The mac and cheese at Panera is ridiculous. I’ve only had it once, on a chilly evening in Baltimore on a dinner date with Val. The best way to describe it: A bowl of cheese sauce with some noodles in it.
Now, if you can stop drooling for a sec, I’ll tell you that I recently found the recipe online (Thanks Kho!). I followed the recipe EXACTLY. For those who know me well, you know how hard that was.
You can find the recipe here.
Now, I’ll tell you what I would do with this recipe next time.
1. You don’t need that much flour. Yes, you need to make a roux but not that much. I’d use 1/4 cup of flour only.
2. Add more milk. Ultimately, you need less flour and more milk because the sauce is just too thick. (Did I just say that?! Yes.) I actually ended up adding more milk than the recipe called for, and next time I would add even more. Probably about 3 1/2 cups. (Also, I used half 2% and half whole milk.)
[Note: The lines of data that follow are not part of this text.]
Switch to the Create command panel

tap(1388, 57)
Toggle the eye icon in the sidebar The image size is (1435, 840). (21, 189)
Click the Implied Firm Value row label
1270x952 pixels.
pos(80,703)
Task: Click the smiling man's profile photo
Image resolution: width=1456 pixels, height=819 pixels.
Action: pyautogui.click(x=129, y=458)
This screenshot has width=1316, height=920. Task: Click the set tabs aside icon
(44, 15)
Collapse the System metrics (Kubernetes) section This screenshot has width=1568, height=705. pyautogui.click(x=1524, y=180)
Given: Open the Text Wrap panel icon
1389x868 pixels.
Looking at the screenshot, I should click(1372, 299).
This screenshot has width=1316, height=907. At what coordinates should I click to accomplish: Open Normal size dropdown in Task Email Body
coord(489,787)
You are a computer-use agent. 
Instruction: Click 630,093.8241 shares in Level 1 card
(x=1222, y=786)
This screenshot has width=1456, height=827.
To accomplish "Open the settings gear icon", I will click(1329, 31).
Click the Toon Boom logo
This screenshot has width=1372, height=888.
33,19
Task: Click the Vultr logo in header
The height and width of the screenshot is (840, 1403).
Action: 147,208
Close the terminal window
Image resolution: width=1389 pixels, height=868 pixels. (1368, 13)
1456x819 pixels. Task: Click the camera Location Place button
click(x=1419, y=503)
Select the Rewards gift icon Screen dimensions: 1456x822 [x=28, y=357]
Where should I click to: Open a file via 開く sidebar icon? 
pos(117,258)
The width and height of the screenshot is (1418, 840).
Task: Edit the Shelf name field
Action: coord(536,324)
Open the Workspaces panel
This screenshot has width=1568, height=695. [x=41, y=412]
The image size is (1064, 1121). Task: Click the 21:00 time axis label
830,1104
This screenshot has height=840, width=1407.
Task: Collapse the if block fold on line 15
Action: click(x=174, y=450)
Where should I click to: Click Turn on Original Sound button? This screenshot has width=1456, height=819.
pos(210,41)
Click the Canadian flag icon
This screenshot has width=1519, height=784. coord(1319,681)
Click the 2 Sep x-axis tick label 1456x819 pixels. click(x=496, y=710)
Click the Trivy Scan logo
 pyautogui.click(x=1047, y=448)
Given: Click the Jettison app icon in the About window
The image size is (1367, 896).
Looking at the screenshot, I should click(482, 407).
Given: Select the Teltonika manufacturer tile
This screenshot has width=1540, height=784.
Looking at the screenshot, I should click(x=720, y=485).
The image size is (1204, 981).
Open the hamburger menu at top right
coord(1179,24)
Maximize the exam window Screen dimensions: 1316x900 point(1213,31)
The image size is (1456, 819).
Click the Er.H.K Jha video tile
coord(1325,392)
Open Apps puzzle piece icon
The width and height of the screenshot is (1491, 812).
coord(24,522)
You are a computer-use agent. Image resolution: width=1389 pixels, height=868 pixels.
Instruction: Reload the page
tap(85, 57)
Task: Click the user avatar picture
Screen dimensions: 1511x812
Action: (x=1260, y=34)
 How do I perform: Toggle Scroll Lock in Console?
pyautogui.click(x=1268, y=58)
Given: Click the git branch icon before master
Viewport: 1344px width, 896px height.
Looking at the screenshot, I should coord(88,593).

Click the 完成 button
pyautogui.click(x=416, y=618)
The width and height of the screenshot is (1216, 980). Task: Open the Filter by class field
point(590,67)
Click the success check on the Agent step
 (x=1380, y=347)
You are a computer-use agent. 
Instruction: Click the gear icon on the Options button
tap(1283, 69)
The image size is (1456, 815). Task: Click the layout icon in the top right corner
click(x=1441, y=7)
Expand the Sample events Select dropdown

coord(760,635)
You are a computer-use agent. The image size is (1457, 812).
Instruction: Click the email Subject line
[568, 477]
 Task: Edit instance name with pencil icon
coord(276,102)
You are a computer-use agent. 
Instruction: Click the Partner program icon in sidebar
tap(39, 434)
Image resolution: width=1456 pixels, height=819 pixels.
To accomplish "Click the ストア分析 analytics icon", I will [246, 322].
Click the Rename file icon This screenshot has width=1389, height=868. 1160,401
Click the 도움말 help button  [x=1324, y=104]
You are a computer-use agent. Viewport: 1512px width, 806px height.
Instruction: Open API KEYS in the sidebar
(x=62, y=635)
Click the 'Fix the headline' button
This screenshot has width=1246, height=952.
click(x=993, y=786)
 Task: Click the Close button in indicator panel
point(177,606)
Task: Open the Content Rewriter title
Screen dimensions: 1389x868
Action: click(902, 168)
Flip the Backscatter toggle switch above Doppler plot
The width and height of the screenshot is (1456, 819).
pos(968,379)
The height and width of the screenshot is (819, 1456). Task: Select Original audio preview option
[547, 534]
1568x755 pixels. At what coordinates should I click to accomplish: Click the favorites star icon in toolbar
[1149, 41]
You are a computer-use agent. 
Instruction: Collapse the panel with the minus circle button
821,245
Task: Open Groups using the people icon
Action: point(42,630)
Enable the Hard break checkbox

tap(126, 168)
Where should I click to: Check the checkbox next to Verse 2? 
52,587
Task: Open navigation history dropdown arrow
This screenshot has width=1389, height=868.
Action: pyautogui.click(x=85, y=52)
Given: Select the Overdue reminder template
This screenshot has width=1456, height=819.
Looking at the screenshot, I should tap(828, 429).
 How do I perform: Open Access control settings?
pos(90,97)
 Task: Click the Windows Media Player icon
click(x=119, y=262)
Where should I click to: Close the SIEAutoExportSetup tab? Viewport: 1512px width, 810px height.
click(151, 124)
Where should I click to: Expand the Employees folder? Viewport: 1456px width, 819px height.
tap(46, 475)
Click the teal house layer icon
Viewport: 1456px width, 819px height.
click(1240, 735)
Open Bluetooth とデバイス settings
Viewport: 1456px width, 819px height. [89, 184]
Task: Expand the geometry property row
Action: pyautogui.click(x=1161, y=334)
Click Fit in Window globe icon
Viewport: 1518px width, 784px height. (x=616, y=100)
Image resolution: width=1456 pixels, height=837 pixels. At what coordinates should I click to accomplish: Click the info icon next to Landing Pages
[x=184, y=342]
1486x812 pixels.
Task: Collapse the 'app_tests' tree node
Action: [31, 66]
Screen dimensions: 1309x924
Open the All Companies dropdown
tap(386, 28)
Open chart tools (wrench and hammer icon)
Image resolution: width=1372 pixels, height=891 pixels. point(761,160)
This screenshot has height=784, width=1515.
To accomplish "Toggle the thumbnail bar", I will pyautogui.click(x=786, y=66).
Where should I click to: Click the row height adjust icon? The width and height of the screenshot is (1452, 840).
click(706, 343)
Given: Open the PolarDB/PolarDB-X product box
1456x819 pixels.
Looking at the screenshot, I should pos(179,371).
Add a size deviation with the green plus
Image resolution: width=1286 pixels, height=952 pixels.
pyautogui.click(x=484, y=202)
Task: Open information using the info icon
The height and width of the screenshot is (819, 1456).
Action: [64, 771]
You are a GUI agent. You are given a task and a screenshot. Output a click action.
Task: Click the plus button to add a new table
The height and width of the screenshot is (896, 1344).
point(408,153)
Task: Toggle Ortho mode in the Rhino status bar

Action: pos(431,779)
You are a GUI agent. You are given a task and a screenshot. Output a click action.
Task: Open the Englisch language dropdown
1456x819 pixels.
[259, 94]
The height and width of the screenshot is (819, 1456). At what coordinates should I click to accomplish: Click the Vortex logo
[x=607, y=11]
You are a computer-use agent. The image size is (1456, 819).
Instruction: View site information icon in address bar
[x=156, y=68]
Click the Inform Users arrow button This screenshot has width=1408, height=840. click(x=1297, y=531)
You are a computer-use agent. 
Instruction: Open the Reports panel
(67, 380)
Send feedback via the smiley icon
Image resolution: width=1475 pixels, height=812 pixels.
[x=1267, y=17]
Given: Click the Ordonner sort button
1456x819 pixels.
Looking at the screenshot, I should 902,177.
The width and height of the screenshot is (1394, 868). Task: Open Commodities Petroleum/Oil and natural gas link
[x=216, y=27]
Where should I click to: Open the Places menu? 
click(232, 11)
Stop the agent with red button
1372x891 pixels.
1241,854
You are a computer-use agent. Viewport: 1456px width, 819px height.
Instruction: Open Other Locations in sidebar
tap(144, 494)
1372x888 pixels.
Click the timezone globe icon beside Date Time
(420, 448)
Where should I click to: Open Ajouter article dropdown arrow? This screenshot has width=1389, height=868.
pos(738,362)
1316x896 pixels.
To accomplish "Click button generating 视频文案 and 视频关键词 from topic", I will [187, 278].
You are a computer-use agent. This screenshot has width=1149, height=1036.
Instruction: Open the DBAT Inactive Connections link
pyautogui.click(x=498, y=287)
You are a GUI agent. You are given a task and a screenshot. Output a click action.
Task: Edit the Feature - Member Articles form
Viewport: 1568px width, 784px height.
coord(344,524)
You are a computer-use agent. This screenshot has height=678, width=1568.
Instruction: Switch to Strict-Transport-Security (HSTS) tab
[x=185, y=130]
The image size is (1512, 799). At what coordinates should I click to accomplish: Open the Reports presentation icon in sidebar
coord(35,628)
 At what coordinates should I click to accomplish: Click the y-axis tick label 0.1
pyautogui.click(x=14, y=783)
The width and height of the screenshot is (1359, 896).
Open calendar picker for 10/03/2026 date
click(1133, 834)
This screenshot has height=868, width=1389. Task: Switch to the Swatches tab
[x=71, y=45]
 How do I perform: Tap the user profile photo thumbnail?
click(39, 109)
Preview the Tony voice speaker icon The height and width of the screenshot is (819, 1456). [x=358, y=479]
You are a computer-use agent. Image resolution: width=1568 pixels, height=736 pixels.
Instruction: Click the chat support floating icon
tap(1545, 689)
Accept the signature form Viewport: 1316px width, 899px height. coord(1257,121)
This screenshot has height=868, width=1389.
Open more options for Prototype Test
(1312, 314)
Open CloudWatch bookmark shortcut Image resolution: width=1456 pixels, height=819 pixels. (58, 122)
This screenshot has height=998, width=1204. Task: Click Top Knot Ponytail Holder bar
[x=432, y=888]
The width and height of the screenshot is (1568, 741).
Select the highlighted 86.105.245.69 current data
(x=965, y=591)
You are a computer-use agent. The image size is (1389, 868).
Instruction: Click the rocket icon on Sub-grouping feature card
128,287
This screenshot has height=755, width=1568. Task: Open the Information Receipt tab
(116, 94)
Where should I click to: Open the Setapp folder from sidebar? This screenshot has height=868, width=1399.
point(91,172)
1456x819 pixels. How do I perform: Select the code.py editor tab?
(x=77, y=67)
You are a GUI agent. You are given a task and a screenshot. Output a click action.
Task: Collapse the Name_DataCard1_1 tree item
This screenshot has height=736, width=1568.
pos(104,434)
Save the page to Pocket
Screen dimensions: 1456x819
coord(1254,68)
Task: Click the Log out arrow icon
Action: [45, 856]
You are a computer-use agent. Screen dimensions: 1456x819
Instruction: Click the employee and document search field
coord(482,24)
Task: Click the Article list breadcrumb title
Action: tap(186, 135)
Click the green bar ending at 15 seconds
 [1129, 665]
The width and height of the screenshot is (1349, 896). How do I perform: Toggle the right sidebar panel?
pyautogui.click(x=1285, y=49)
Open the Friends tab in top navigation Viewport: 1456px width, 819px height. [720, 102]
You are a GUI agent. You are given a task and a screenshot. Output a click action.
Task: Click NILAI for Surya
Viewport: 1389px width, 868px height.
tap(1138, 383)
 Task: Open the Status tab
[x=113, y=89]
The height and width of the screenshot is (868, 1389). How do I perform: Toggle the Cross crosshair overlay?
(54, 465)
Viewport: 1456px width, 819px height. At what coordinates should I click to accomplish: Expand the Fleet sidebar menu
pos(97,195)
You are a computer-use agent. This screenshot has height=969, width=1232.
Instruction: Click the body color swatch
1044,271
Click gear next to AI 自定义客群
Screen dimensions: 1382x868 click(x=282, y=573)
3. No mustard! That mustard was all I could taste. Thommy said he didn’t taste it. So I’m leaving it out next time. (It may be because I used a “country” dijon, and we country folk like our mustards overpowering)
That’s it! Otherwise it’s a perfectly perfect recipe for mac and cheese. And the best part, it took more time for the water to boil and the pasta to cook then it did to make the sauce. Definitely getting a spot in the dinner rotations because of that.

oh I have had this mac and cheese too! i am not a panera fan, but this shiz is good!
ellie get that every time we go and it is great. might have to try the recipe. thanks!